## ABOUT THIS EXERCISE
Leaving out every line before the one with "[Youtube] (73, 2167)", write out the rest of the records below exactly.

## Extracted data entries
··········

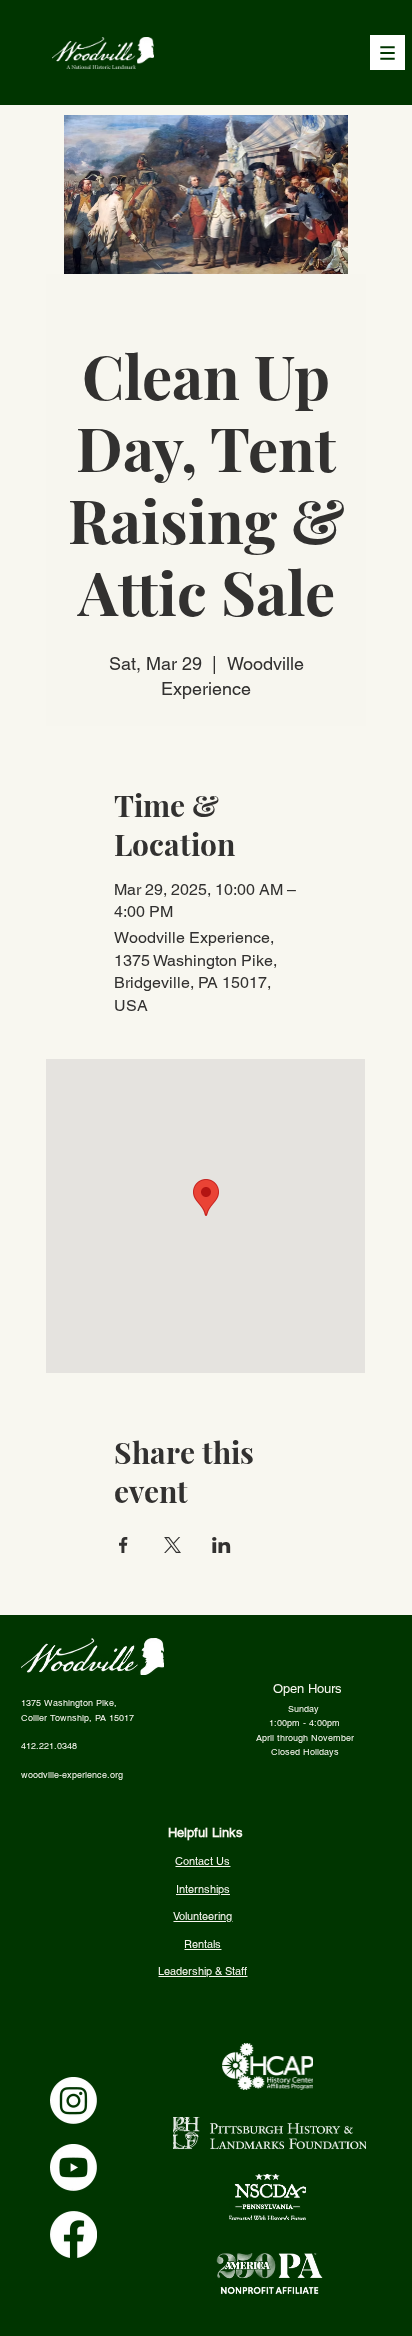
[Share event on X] (172, 1545)
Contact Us (202, 1861)
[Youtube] (73, 2167)
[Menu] (387, 52)
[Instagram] (73, 2100)
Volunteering (202, 1916)
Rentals (202, 1944)
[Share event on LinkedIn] (221, 1545)
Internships (203, 1889)
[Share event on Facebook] (123, 1545)
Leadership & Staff (202, 1971)
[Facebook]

··········

## EXERCISE RESPONSE
[Youtube] (73, 2167)
[Menu] (387, 52)
[Instagram] (73, 2100)
Volunteering (202, 1916)
Rentals (202, 1944)
[Share event on LinkedIn] (221, 1545)
Internships (203, 1889)
[Share event on Facebook] (123, 1545)
Leadership & Staff (202, 1971)
[Facebook]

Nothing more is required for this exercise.